Le bon modèle pour figurer tout cela n’est évidemment plus celui de l’Arbre des cartésiens avec sa tranquille assurance d’être enraciné dans un lieu, un temps, etc. ; mais ce n’est pas non plus celui du rhizome proposé par les plus hype des anti-cartésiens contemporains, mais faisant la part encore trop belle au démon du continu ; non ; si j’avais à choisir une image, et à la choisir dans ce même registre, disons, agronomique qui se trouve être cher à l’une des figures plusieurs fois évoquées dans ce livre et à laquelle m’unissaient tant de liens du type, au fond, de ceux dont je suis en train de vous parler (la figure d’un autre ami disparu, Alain Robbe-Grillet), je songerais à cette belle et ancienne pratique que l’on appelle le marcottage et où le rameau d’un arbuste, ou d’un saule, ou d’un grand conifère, va choir à distance de l’arbre, s’enterrer doucement et ressurgir à partir de sa nouvelle racine.

J’aime cette idée de racines aériennes.

J’aime l’image du « stolon » qui désigne, je crois, la tige qui va « prendre » dans un manchon de sable et de terre que l’on retirera ensuite et qui lui donnera ce statut bizarre, littéralement entre ciel et terre.

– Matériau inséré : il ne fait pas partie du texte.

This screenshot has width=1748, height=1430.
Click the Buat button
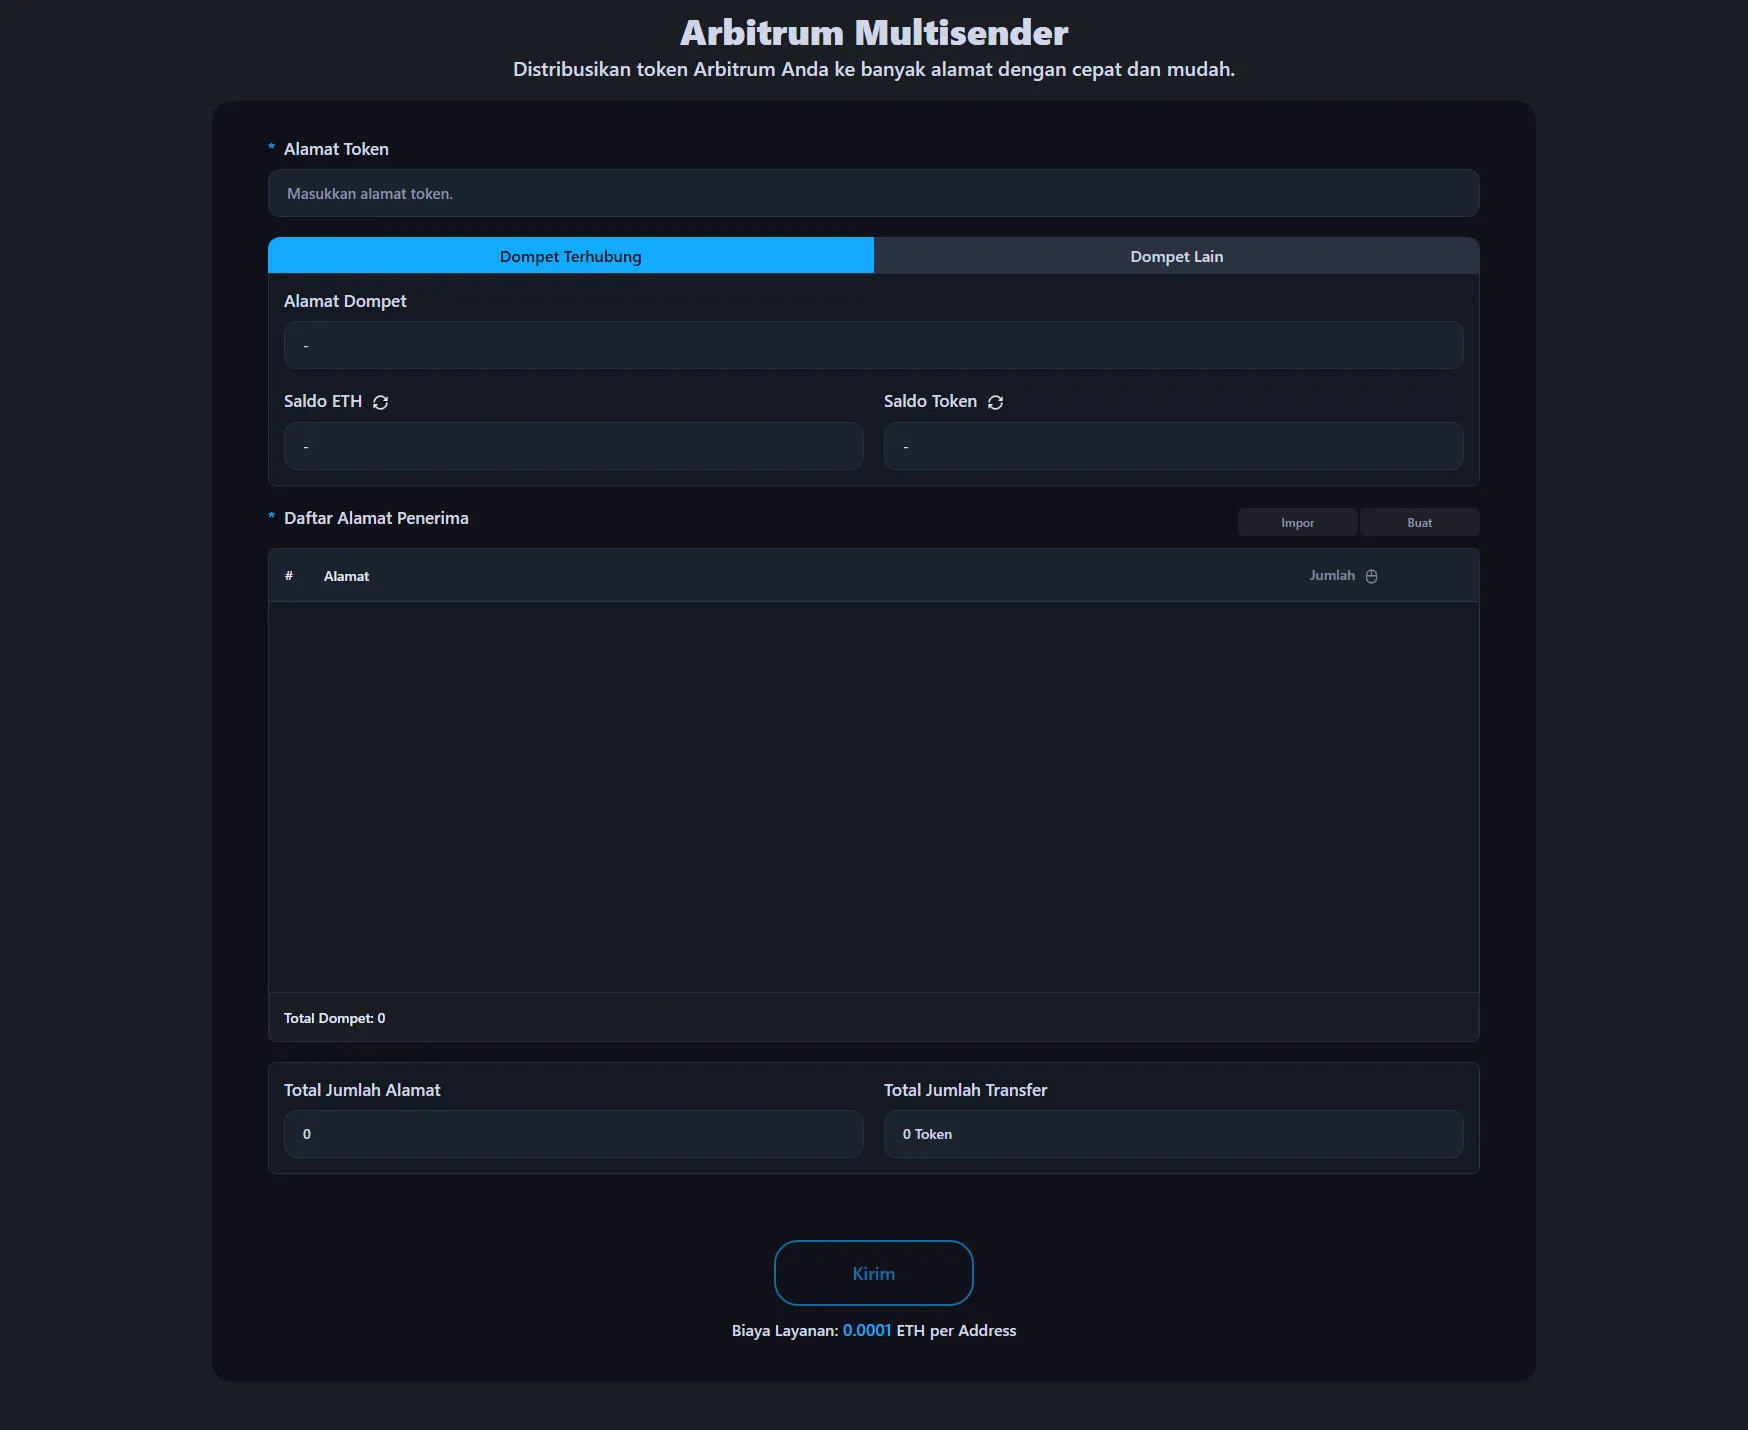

Et j’aime imaginer, par extension, des brins, des bouts, des grains de moi-même qui vont, volent, partent se poser ailleurs, s’y réenraciner autrement, mais sans cesser d’être liés, fût-ce à distance, à mon moi d’origine – et j’aime, à l’inverse, l’idée de moi comme une de ces « buttes » de marcottage où sont venus s’ensoucher des brins, des bouts, des grains des œuvres qui m’ont formé ou des êtres, vifs ou morts, que je chéris.

Qui va là ?

Qui marcotte qui ?

Où suis-je allé me nicher ? qui fait mon siège ? de qui suis-je la serre et, parfois, le ventriloque ?

Ce sont ces questions, et quelques autres, que devraient se poser les autobiographies dignes de ce nom.

Ce sont celles que je me pose dans ces Pièces d’identité dont chaque fragment est comme un bout volatilisé, expatrié, marcotté, de moi-même.

Et je suis heureux de voir que vous l’avez, somme toute, compris.